= Linda Mitchell Davis =

American cattlewoman (1930–2024)

Linda Mitchell Davis (July 11, 1930 – February 18, 2024) was an American cowgirl inducted into the National Cowgirl Museum and Hall of Fame in 1995.

==Life==
Linda Mitchell Davis was born Linda Mitchell on July 11, 1930, in Denver, Colorado. She had two brothers. Her mother died when she was 4-years-old. Davis was raised on her family's secluded Tequesquite Ranch.

==Career==
Davis was a fourth-generation rancher. When she was growing up in the 1930s, during the drought, she studied ranching with her father. She attended Cornell University with a major in Agricultural Economics, but due to a family emergency, she did not complete her undergraduate degree. She returned home to run the family ranch.

Her grandmother could not care for all three children after her mother died. Davis was sent to the Bell Ranch where her father was managing. She had a copy of Peter Rabbit she would read. Later, she was educated at the Calvert school system in Baltimore, Maryland, through a correspondence course. She read well, and the books were suitable for children. Her grandfather had her riding horses early. In 1941, she and her brother (one had died of leukemia) went to Albuquerque, New Mexico to attend the Manzano Day School. After Pearl Harbor Day, there were fewer hands at the ranch, and she and her brother had to work it.
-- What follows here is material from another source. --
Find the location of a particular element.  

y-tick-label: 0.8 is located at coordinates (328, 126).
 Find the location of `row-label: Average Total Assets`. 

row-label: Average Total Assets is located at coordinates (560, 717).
When she married Les Davis in 1953, they ranched on the CS Ranch in Cimarron, Colfax County, New Mexico. They had six children, who are all ranchers too. She eventually came to run the ranch on her own, sometime after Les died on May 12, 2001. Davis was a member of the New Mexico Farm and Ranch Heritage Museum. She was a founding member of the Annie Oakley Society. She was still active in the operation of the ranch, as an EMT volunteer, and with certain shared commitments to state and national concerns.

In 1985, Davis and other interested parties met to discuss the formation of a museum, the New Mexico Farm and Ranch Heritage Museum. They established a foundation for this museum, which was to be an agricultural museum. Bill McIlhaney was the first president, and Davis was the first secretary. The museum came to be established on Dripping Spring Road in Las Cruces. Davis died on February 18, 2024, at the age of 93.

===Honors===
- 1992 Golden Spur Award of the National Ranching Heritage Center
- 1995 National Cowgirl Museum and Hall of Fame
- National Cattleman of the Year
- 2000 CS Ranch receives AQHA Best Remuda Award
- 2000 Hall of Great Westerners of the National Cowboy & Western Heritage Museum. *She and Les were inducted together.
- 2014 "International Women’s Forum “Women Who Make a Difference"
- 2019 Leadership New Mexico Distinguished Leadership Award
- 2019 Sawn Family Leadership Award
- 2022 Lifetime Achievement - Western Heritage Awards of the National Cowboy & Western Heritage Museum.